The Domino Multicomponent Allylation Reaction for the Stereoselective Synthesis of Homoallylic Alcohols

Abstract

Stereoselective allylations of carbonyl compounds such as aldehydes and ketones are useful but challenging reactions in organic chemistry. The resulting chiral secondary and tertiary homoallylic alcohols or ethers are valuable building blocks in the synthesis of biologically active natural compounds and pharmaceuticals. Although researchers have developed several methods for the facially selective allylation of aldehydes, the stereoselective allylation of ketones still poses a severe problem. We have developed a highly diastereoselective domino multicomponent allylation reaction of a ketone and allyltrimethyl silane using the trimethylsilyl ether of a norpseudoephedrine or mandelic acid derivative as an auxiliary with a diastereoselectivity of up to 98:2. The reaction is performed at -78 degrees C in the presence of a catalytic amount of trifluoromethanesulfonic acid and leads to the corresponding tertiary ethers.
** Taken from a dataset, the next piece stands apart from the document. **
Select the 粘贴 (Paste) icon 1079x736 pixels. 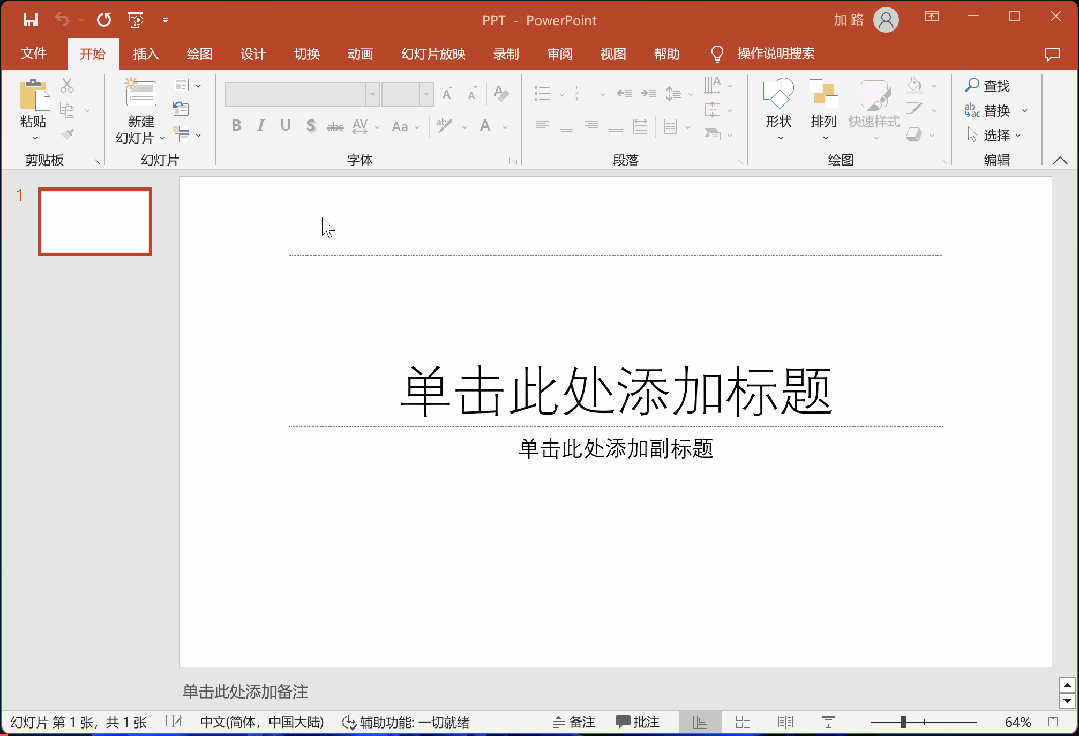click(x=33, y=100)
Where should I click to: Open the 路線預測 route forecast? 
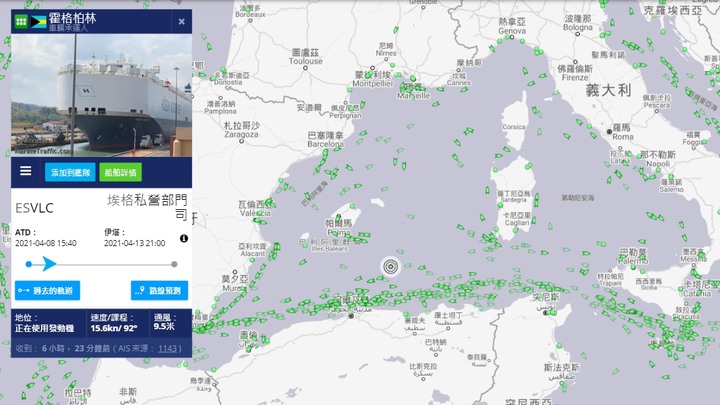click(159, 291)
The procedure can also be used for the allylation of aliphatic aldehydes with a diastereomeric ratio >99:1. Ketones give the 4,1'-syn product while the aldehydes give the reversed selectivity to yield a 4,1'-anti product. In addition, the reaction of gamma-substituted allyl silanes with ketones yields a product with two stereogenic centers and an anti diastereoselectivity of >99:1. The homoallylic ethers formed in the domino multicomponent process can be used in further synthetic transformations: the auxiliary can serve as a protecting group or can be cleaved reductively to give the corresponding homoallylic alcohols. Based on a number of both experimental and theoretical studies of the reaction mechanism, we conclude that an intermediate oxocarbenium ion is formed in the reaction of ketones. The oxocarbenium ion is attacked by the allyl silane during the stereogenic step. Using density functional theory methods, we could trace the observed stereoselectivity phenomena back to open transition states (TSs) where there is no interaction between the silane's trimethylsilyl group and the former carbonyl oxygen. On the contrary, the reaction with aldehydes forms an intermediate oxazolidinium salt, which explains the opposite selectivity. We have used the new allylation procedure in several total syntheses of natural products such as vitamin E, (+)-hydroxymyoporone, 5,6-dihydrocineromycin B, and polyoxygenated cembrenes.